COMMENTAIRE / Avons-nous vu poindre un mirage de premier trio digne de ce nom, vendredi soir à Brooklyn, en plein coeur de la désertique saison du Canadien?

Peut-être bien. Ceci dit, ne l’observez pas trop longtemps, car il pourrait disparaître bien rapidement.

N’empêche que la combinaison de Jonathan Drouin, Alex Galchenyuk et Brendan Gallagher avait de quoi faire rêver. De l’échec-avant incisif, une agréable cohésion et une pause dans l’hibernation de Chucky.

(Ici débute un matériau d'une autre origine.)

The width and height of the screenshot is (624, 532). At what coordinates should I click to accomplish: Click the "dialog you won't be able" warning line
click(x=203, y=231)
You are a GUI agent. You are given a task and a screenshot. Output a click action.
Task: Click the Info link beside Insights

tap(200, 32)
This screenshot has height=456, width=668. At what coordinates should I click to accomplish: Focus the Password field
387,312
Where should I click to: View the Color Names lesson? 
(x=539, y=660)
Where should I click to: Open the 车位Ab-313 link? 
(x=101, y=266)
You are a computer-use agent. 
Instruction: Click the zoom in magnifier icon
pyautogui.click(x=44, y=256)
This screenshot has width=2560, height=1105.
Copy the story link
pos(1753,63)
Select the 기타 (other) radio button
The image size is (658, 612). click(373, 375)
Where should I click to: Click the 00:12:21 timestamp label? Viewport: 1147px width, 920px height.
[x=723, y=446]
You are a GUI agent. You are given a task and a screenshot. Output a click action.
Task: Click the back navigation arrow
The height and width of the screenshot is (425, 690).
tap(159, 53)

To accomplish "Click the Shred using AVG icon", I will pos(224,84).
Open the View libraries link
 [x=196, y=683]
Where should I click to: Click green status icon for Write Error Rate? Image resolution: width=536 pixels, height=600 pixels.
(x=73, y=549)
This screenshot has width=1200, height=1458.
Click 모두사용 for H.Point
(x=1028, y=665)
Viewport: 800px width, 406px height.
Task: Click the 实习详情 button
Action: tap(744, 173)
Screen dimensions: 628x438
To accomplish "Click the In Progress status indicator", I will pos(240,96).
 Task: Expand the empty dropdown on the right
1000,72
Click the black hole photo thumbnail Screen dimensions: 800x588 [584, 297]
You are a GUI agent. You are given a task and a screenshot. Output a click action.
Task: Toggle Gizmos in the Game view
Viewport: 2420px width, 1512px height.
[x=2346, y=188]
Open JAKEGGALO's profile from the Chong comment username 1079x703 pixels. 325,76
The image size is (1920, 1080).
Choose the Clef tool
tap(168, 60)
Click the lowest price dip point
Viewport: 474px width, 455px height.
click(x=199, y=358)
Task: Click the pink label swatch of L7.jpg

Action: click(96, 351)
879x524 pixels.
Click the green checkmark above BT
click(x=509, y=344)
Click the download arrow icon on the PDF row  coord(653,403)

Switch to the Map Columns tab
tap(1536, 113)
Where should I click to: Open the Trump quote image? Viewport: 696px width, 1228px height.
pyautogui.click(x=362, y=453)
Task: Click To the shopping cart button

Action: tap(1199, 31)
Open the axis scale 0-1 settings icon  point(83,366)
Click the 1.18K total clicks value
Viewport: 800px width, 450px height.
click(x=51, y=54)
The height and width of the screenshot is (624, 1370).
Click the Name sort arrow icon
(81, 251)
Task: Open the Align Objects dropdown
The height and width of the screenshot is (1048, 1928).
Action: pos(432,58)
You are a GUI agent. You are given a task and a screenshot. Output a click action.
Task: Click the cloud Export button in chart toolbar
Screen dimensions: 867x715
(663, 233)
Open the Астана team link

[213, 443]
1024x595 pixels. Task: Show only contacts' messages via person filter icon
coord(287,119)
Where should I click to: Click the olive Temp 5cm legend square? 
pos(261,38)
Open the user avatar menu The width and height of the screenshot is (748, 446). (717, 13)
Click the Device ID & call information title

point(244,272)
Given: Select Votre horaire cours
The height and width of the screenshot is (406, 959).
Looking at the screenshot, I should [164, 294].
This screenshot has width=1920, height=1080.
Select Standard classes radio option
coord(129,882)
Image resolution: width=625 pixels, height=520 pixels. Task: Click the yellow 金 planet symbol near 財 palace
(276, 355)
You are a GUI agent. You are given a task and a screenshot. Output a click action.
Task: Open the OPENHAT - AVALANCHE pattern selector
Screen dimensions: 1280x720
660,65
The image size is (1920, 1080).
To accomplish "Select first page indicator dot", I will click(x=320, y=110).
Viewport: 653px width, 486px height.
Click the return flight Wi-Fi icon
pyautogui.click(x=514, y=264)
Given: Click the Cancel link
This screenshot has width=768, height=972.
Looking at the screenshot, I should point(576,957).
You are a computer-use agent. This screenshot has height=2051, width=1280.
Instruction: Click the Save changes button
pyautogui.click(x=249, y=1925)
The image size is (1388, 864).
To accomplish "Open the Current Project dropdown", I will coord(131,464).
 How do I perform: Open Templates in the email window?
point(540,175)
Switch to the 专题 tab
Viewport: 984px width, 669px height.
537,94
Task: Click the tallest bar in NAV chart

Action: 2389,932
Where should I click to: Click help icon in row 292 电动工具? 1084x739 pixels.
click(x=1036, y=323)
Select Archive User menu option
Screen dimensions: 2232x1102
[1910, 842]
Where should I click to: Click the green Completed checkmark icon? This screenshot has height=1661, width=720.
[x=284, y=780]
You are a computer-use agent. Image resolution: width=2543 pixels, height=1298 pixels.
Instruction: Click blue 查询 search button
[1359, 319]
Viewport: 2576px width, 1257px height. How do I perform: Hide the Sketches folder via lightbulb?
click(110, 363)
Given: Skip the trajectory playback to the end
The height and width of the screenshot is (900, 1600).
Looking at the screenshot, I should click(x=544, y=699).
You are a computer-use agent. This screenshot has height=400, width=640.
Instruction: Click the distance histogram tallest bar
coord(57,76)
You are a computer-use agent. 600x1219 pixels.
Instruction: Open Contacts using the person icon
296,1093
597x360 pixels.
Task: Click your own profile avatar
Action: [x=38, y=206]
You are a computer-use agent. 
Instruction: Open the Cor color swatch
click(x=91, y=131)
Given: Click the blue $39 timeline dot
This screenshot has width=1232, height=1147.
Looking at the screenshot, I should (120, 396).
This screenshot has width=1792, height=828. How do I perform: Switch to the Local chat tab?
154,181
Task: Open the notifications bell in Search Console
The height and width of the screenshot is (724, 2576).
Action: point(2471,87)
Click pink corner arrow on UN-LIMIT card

Vrai que la défensive des Islanders de New York ne déborde pas de candidats au trophée Norris, mais il faut admettre que le brio du premier trio du Tricolore est un brin encourageant. Pratiquement à chaque fois qu’ils ont été envoyés dans la mêlés, ils ont menacé le filet de Jaroslav Halak. On a même revu le tir sur réception de Galchenyuk qui avait fait sensation lors de sa saison de 30 buts!

Depuis l’arrivée de Drouin à Montréal, Claude Julien a eu bien de la difficulté à lui trouver une combinaison gagnante. Si un jumelage au capitaine Max Pacioretty aparaissait naturel au départ – l’auteur de ces lignes croyait même le 67 capable d’enfiler 50 buts aux côtés du 92 (!)– il faut admettre que la chimie n’y était tout simplement pas.

À l’opposé, Drouin et Galchenyuk se voient très bien sur la patinoire et leur talent est bien mis en lumière grâce à l’acharnement de l’infatigable Gallagher.

Et que fait-on de Pacioretty, évincé du «premier trio»? Que Marc Bergevin profite de l’été pour lui dénicher un joueur de centre de qualité afin de le mettre en valeur adéquatement l’an prochain.

Également dans le rayon des éléments positifs, impossible de passer sous le silence le premier filet en carrière de Noah Juulsen. Quel boulet de canon de la recrue qui paraît de plus en plus à l’aise sur les patinoires du circuit Bettman!

Bien entendu, il n’y a pas eu que du positif dans cette victoire – Max Pacioretty et Victor Mete n’ont pas complété la rencontre – mais les performances de cette semaine sont venues mettre un certain baume sur une saison au cours de laquelle on annonce un printemps hâtif... au Centre Bell.